Given data:
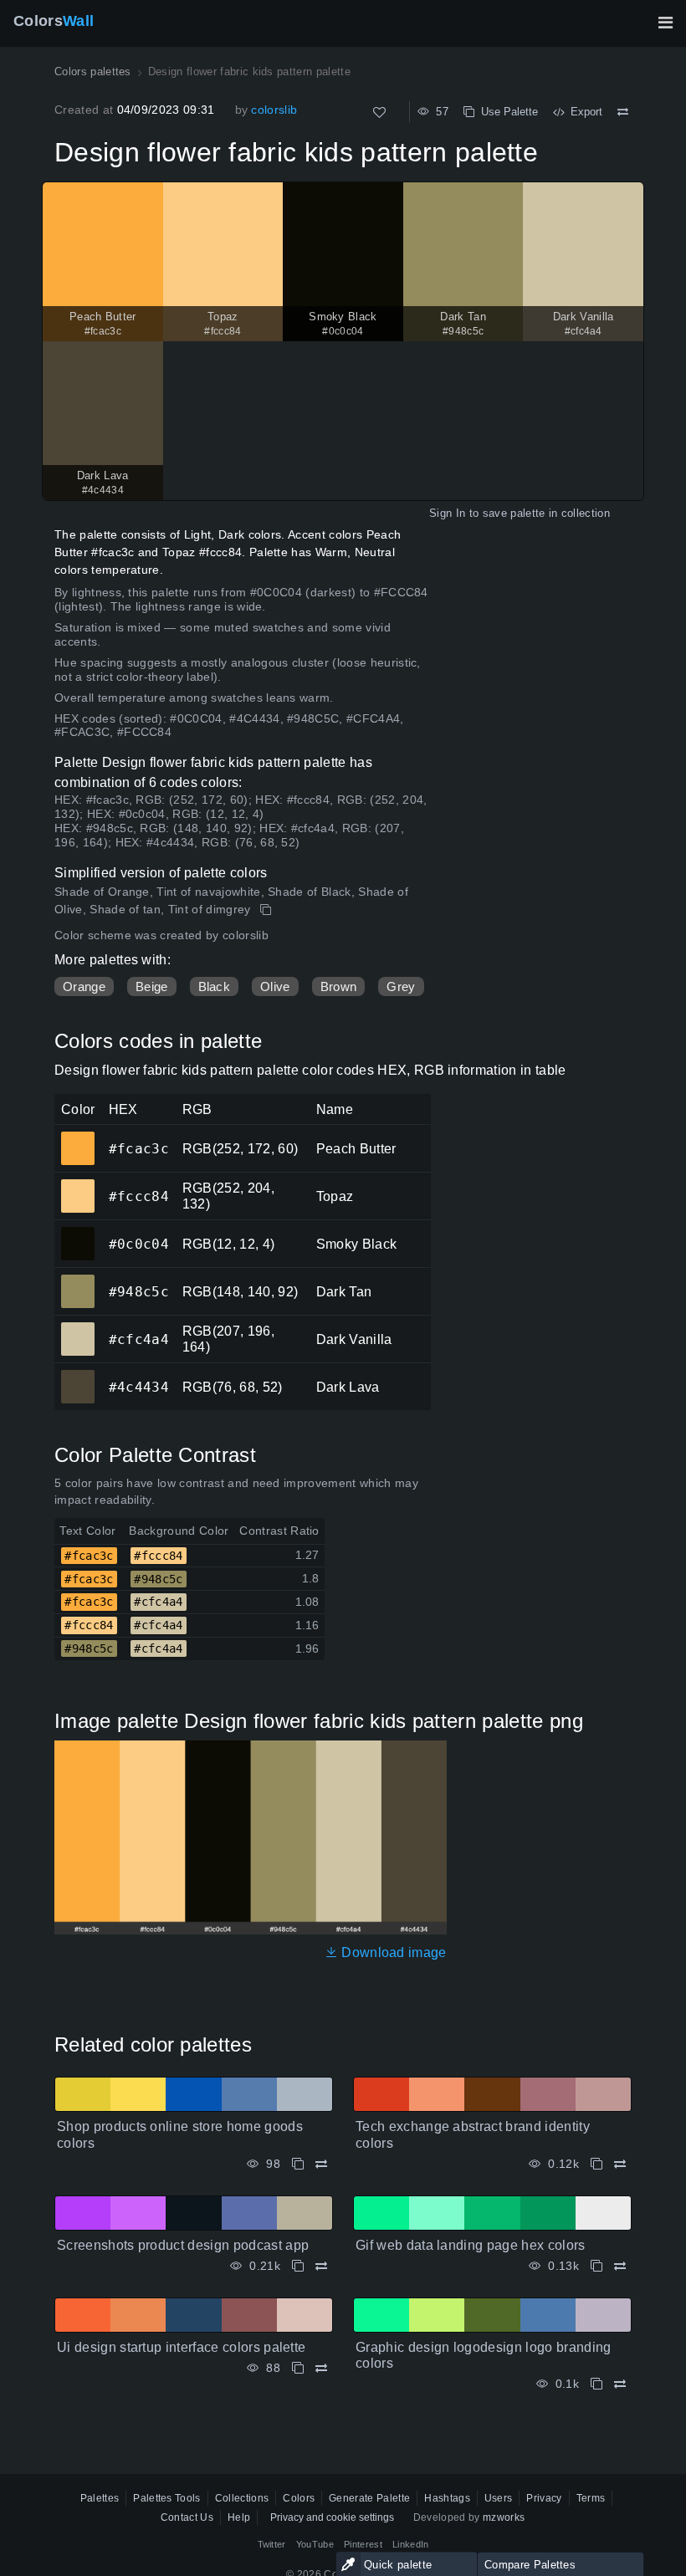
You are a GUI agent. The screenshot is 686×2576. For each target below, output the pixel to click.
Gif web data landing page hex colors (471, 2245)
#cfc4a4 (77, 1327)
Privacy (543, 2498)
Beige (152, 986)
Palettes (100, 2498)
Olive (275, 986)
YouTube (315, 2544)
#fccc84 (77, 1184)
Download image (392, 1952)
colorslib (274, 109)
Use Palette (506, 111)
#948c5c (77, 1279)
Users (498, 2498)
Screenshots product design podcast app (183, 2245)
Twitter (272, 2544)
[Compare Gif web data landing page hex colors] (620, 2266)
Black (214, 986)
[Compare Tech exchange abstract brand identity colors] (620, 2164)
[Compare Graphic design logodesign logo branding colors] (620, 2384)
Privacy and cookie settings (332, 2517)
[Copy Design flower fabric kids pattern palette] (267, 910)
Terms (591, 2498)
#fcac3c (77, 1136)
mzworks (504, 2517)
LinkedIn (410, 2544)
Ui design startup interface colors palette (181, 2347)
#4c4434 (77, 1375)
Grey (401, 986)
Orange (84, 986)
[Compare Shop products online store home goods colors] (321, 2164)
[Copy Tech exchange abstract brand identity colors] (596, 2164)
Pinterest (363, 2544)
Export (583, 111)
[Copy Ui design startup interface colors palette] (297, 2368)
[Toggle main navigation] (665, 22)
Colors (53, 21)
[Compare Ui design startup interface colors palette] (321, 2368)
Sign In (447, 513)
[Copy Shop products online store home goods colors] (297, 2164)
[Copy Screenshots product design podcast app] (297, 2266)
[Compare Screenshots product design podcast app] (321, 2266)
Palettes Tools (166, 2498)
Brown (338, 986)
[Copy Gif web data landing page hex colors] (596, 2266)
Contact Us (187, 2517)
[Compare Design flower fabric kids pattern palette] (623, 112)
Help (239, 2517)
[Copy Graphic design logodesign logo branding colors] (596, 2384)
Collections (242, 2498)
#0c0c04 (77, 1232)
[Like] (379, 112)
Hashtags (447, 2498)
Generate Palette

What is expected: Please give back exactly the lines of the listing above that run from the one containing "Olive (275, 986)" through the one containing "Twitter (272, 2544)", and only those.

Response below:
Olive (275, 986)
YouTube (315, 2544)
#fccc84 (77, 1184)
Download image (392, 1952)
colorslib (274, 109)
Use Palette (506, 111)
#948c5c (77, 1279)
Users (498, 2498)
Screenshots product design podcast app (183, 2245)
Twitter (272, 2544)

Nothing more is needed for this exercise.